We all have a more non-traditional background in making games. The team met in the MFA Design & Technology program at Parsons. I think we would all describe ourselves more as creative technologists who enjoy creating unique interactions for people in the form of large-scale physical games.
What development tools did you use to build Unicornelia?
We are working with some bluetooth micro controllers, motion sensors, and serial communication with Processing.
What physical materials did you use to make it?
The structure of the unicorn body is actually a tent used for the beach. We covered it in a felt fabric and lined the inside with a plush material. The internal ‘feels’ are also plush felt with conductive fabric. The monitor is surrounded by a structure embedded with motion sensors to detect when the horn is inserted.
How much time have you spent working on the game?
Certainly not enough time. We will be investing upwards of 60-70 hours to prepare for alt.ctrl.
How did you come up with the concept?
During the fall, we were all having a bit of a hard time maintaining our emotional instabilities while also keeping up with daily obligations and responsibilities. Instead of dwelling on this, we decided to funnel our energy into something fun and bright. For us, a unicorn was the epitome of the most colorful, silly, fun character we could create.
What drew you to explore internal and external pressures through a silly unicorn costume? How does that alter the player's interpretation of the (technically) serious subject matter?
I think discussing mental health, or handling your internal and external pressures, can often become heavy and intimidating. We wanted to create something that forces people to have fun with it. Our hope is by creating through our own struggles, we are able to make players feel more comfortable discussing their own issues. We also wanted to reward players for completing small tasks. Some days you only have the energy to cook lunch, or do laundry because of your internal emotions; these small steps should still be celebrated and rewarded.

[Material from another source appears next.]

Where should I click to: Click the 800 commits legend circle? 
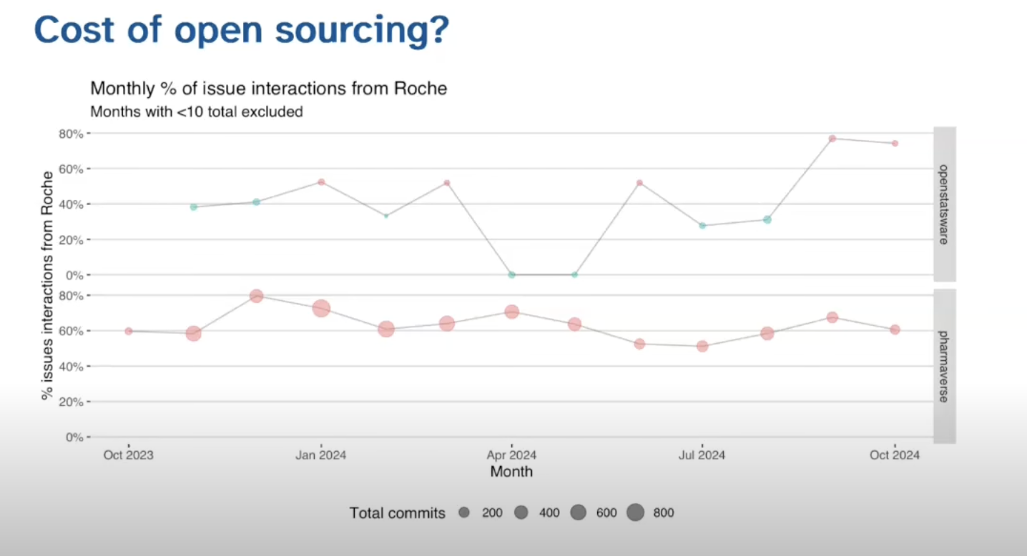(x=635, y=512)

What challenges did you face in creating a full wearable outfit as a controller? In turning the subject matter into this fun, lighthearted controller?
The biggest struggle was: how do we get players to feel like they are a unicorn? We started with something smaller but then after testing realized we needed the full outfit to make players feel the full embodiment of Unicornelia.
Why add bad tasks to trip players up? What do you feel that added to Unicornelia?
A lot of tasks throughout our daily lives don’t exist in a black or white area. We added these ‘bad’ or ‘grey’ tasks to make players logically think through how they are handling their external pressures. Listening to your internal emotions is important, but being successful (in the game) means also listening to external logic. Sometimes the tasks that we choose to ignore can actually be beneficial to our emotional and mental health.
How do you think standard interfaces and controllers will change over the next five or ten years?
There will always be standard interfaces and gaming controllers, i.e. for Xbox and PlayStation. However, when you look where experimentation with newer technology is happening, at companies like Nintendo or the indie game community, I think we’ll see more controllers that will allow a more harmonious experience when it comes to gestures by the user and feedback from the game. Players still want something unique and tangible that doesn’t quite exist in the purely digital space.